Dhaka, April 22: Scientists in Bangladesh posed a fresh challenge to the UN’s top climate change panel Thursday, saying its doomsday forecasts for the country in the body’s landmark 2007 report were overblown.

The Intergovernmental Panel on Climate Change (IPCC), already under fire for errors in the 2007 report, had said a one-metre (three-foot) rise in sea levels would flood 17 percent of Bangladesh and create 20 million refugees by 2050.

The claim helped create a widespread consensus that the low-lying country was on the “front line” of climate change.

But the prediction ignored the role that at least one billion tonnes of sediment, carried by Himalayan rivers into Bangladesh every year, will play in countering sea level rises, a study funded by the Asian Development Bank said.

“Sediments have been shaping Bangladesh’s coast for thousands of years,” said Maminul Haque Sarker, director of the Dhaka-based Center for Environment and Geographic Information Services (CEGIS), who led research for the study.

Previous “studies on the effects of climate change in Bangladesh, including those quoted by the IPCC, did not consider the role of sediment in the growth and adjustment process of the country?s coast and rivers to the sea level rise,” he told AFP.

Even if sea levels rise a maximum one metre in line with the IPCC’s 2007 predictions, most of Bangladesh’s coastline will remain intact, said Sarker, adding the CEGIS study is “probably the most comprehensive” to date.

“Based on the findings of the study, it appears that most of Bangladesh?s coastline, notably the Meghna estuary, which is one of the largest in the world, would rise at the same pace as the sea level growth,” he said.

“The study shows that the inundation and flooding pattern of Bangladesh will change due to the sea level rise, but it will be less than what has been predicted,” by the IPCC and others, he said.

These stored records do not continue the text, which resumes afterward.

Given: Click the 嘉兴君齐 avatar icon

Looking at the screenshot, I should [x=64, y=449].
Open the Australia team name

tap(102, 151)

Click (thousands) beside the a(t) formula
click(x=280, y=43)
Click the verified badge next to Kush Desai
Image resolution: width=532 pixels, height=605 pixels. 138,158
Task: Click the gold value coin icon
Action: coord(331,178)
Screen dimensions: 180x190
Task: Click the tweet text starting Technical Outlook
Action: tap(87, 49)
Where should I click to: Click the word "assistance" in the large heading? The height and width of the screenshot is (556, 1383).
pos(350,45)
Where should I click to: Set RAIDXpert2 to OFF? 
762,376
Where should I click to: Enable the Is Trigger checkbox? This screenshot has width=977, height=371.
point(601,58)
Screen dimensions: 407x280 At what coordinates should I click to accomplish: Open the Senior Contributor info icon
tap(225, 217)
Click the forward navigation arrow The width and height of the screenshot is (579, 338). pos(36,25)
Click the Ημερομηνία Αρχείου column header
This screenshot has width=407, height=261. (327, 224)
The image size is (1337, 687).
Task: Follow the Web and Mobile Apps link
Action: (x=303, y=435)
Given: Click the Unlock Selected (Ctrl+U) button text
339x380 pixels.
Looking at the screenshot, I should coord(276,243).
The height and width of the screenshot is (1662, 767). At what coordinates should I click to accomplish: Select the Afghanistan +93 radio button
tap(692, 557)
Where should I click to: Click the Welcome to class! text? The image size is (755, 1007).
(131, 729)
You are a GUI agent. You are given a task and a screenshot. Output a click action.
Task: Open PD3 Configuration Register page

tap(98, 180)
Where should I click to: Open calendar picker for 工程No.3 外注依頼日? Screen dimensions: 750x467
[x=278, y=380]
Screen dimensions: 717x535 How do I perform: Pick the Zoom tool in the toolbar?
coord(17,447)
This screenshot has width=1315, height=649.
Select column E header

CEGIS’s past predictions of the number of people likely to be made homeless every year by the two main Himalayan rivers, the Ganges and the Brahmaputra, have proved to be 70 percent accurate, according to their own assessments.

The IPCC is made up of several thousand scientists tasked with vetting scientific knowledge on climate change and its impacts.

But its reputation was damaged by a warning in its seminal 2007 report that global warming could melt Himalayan glaciers by 2035, a claim that has been widely discredited and fueled skepticism about climate change.

The panel’s research on Bangladesh “have not taken into account the role the sediment plays in shaping Bangladesh’s coast and estuaries,” Atiq Rahman, a Dhaka-based member of the panel, admitted to AFP.

“The next IPCC assessment will take it into account,” he said, adding that climate change could still cause a lot of damage in Bangladesh if the “rate of sea-level rise is faster than the level of sedimentation.”